— Глыбко… туфельки зачерпнете.
— А мы разуемся.
— Зачем такое беспокойство? Извольте — полдюжины… Перемахнем, как на крыльях… Ну, так и быть, последняя цена — четверть дюжины!
Парни обнимают девок, те вырываются, но понарошку: руками парней отталкивают, а щеки и губы подставляют.
Чмок! Чмок! Чмок! — слышится в зале со всех сторон.
Гармоника, отдохнув, рявкает с новой силой, кадриль продолжается.
— И куда торопятся… Бессовестные какие нонче стали, переговариваются в кути бабы. — Прежде не так было… Прежде по получасу канаву переходили.

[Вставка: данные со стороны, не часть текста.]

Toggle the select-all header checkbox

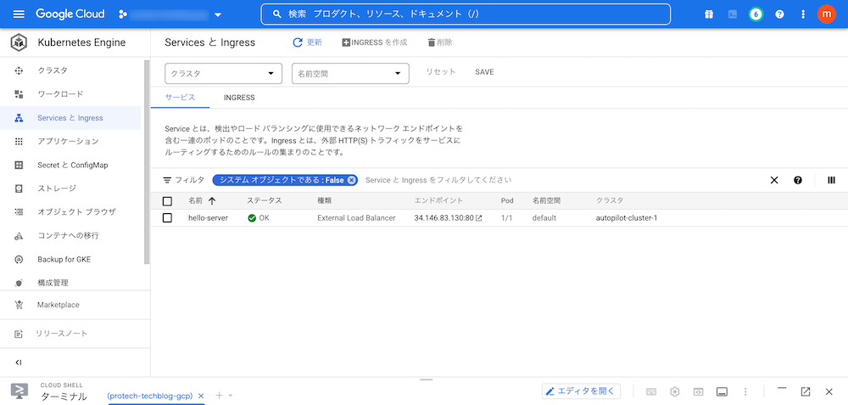coord(167,201)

Шурка ищет Катьку. Но ее нет, и Яшки нет, спать, верно, ушли. И Двухголовый дрыхнуть домой укатил. Одни Тихони зевают в кути. Шурка исподтишка показывает им кулак.
А парни и девки все вертятся, вертятся, взявшись за руки. Удивительно, как это им не надоест целый день и вечер делать одно и то же? И не устают, и глаза у них не склеиваются, как у Шурки. Он смерть не любит заниматься долго одним делом, даже самым любимым. И сейчас, подремав и насмотревшись на беседу, промочив потом матроску, хоть выжимай ее, он выскакивает из казенки в сени. Здесь темно и почти так же душно. Шурка ощупью выбирается на крыльцо, оступившись, считает мягким местом крутые ступеньки. Многовато их… Слава тебе, хоть фонарей на лбу не наставил, одними царапинами обошлось, а штаны все равно и раньше были рваные.
Шурка ныряет на улицу в ночную свежесть, как в воду.
Высоко и ярко светят в небе белые прохладные звезды. На западе не погасла еще вечерняя полоска зари, а на востоке уже проступает позолотой другая полоска и тянется к первой, как рука, и скоро дотянется, поздоровается, и тогда настанет утро. А пока гуляет по переулкам отрадная холодная синева, падают из окон казенки на траву половики света, подбирается от башмаков сырость по голяшкам, и глаза перестают слипаться.
У Косоурова палисада на лавочке все еще сидят мужики и тихо разговаривают. Шурка направляется к ним. Ему немножко боязно. А вдруг удавленника привезли обратно из больницы и он, окоченев, лежит под черемухой мертвый? Да мужики ли это на лавочке торчат? Может, черти по кабатчикову душу пришли?
Он переминается с ноги на ногу, не зная, на что решиться. Пожалуй, вернее всего махнуть домой. Но и к дому надо идти по шоссейке, мимо Косоурова палисада.
Шурка собрался повернуть обратно, на беседу, да услышал приглушенный смех дяди Роди. Тогда он смело шагнул вперед.
Где дядя Родя, там чертей не водится.
Мужики сидели на лавочке, тесно сбившись возле Афанасия Горева, даже табак не курили, и разговаривали вполголоса. Точно приворожил их к себе этот питерщик. Неспроста они про беседу забыли. Наверное, Горев рассказывает мужикам что‑то завлекательное о Питере.
Когда Шурка подошел, говорил Никита Аладьин, покачивая большой головой. Смотри‑ка, вот тебе и молчун! Сегодня и он рот открыл — и закрывать не хочет.
— Некуда ему было деваться. Ну и сунулся он на хутор, Евстигней‑то, рассказывал Аладьин неторопливо и глухо. — Способие в городе выхлопотал. И навалился на Волчью пустошь… Как крот, землю рыл. Лошадь завел, домишко свой перетащил, поставил. Только на крышу мошны не хватило, поизрасходовался. А соломой крыть не пожелал. Не к лицу, вишь ты, хуторянину! Разбогатею, говорит, железную заведу… Ладно. Вот и зачал он богатеть… Годов пять ковырялся, сводил кое‑как концы с концами. А потом пришло время способие‑то возвращать. Да с процентами!
— Это у нас умеют. Насчитают, чего и не брал… как с переселенцев, сказал Матвей Сибиряк, покашливая.
— Вот! Он туда — сюда: сделайте, дескать, милость, повремените, дайте мне за землю уцепиться, корень пустить! А там, в городе, разговор с нашим братом короткий: не можешь платить — съезжай с хутора. А его, Евстигнея, жалость берет. Столько сил ухлопал, все жилы вытянул, земля чуть родить зачала — и съезжай! Обидно… До самого земского начальника дошел. Посочувствовал тот, а платить приказал, потому — закон.
— Шкуру на кон! — усмехнулся дядя Родя.
— А ты чего хочешь? — взъелся ни с того ни с сего Ваня Дух, даже с лавочки соскочил. — Казенные денежки в карман положить? Хва — ат! Закон — от не дураки тоже писали, башкой ворочали.